Senior oil and gas professionals in the Middle East and North Africa (MENA) are optimistic about the sector’s growth in 2019, according to new research by DNV GL. In its A test of resilience report, it noted that 83% of MENA professionals surveyed expressed confidence in the industry’s growth for the year, compared to 63% last year and to 76% globally now.
The research is based on a global survey of nearly 800 senior and gas professionals, as well as in-depth interviews with industry leaders.
MENA respondents’ optimism concerning overall prospects for their own organizations in 2019 has also risen over the past year, from 78% to 85%, and is second only to China (92%). As confidence grows, 83% in MENA predict their companies will increase or maintain capital expenditure in 2019, the highest such level of confidence among regions in DNV GL’s analysis. Nearly two thirds (62%) in MENA believe their organizations will favour projects that are adaptable within shorter time-frames.
“It is quite a dramatic step up if you look at the data,” says Ben Oudman, regional manager for Continental Europe, the Middle East, East Africa and India at DNV GL – Oil & Gas. “Confidence is back at levels like in 2010, 2011 and 2012, the heady days when oil prices were $120 per barrel.

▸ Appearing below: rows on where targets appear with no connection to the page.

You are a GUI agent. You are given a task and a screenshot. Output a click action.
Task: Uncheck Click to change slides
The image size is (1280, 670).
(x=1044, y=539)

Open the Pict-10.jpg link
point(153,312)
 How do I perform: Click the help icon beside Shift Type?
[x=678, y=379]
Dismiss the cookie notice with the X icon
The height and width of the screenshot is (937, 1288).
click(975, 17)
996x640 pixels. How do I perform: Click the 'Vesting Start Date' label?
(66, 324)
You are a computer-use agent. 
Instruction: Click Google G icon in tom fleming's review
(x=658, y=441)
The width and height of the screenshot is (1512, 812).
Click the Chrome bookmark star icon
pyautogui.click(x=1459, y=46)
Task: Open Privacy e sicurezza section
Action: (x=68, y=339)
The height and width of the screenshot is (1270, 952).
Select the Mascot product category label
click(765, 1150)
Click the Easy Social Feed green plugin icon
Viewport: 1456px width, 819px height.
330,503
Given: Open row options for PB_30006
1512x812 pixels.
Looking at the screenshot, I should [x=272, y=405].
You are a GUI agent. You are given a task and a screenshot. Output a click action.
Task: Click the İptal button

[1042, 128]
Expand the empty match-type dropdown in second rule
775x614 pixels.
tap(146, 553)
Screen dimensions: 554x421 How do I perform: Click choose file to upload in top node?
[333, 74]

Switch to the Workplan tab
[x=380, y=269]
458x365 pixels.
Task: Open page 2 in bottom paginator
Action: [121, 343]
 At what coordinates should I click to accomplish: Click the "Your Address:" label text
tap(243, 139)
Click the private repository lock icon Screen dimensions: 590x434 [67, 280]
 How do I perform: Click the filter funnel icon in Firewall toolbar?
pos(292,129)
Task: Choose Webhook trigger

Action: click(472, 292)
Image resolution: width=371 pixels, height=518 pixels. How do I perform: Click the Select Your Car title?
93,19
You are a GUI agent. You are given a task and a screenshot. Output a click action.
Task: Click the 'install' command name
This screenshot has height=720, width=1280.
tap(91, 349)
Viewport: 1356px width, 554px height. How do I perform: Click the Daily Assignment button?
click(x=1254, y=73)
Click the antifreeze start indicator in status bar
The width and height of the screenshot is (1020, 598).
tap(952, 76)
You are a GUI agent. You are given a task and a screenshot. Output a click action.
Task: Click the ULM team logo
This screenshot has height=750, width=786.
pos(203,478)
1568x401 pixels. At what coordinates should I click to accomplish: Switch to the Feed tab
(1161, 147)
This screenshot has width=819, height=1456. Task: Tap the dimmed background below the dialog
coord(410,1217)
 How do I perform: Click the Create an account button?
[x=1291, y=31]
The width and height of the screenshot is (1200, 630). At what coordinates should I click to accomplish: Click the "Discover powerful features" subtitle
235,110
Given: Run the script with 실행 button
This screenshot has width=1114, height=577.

As companies have been successful at driving down costs, they can live with an oil price sitting around the $60 space, and they have made themselves much more robust to deal with fluctuation in oil price.”
More than half (53%) of the region’s senior oil and gas professionals now agree that companies will be able to achieve high profitability in the next decade, well up on the 39% who thought so in 2018. In addition, cost controls remain firmly in place: 89% expect them to increase or stay the same this year, compared to 82% last year.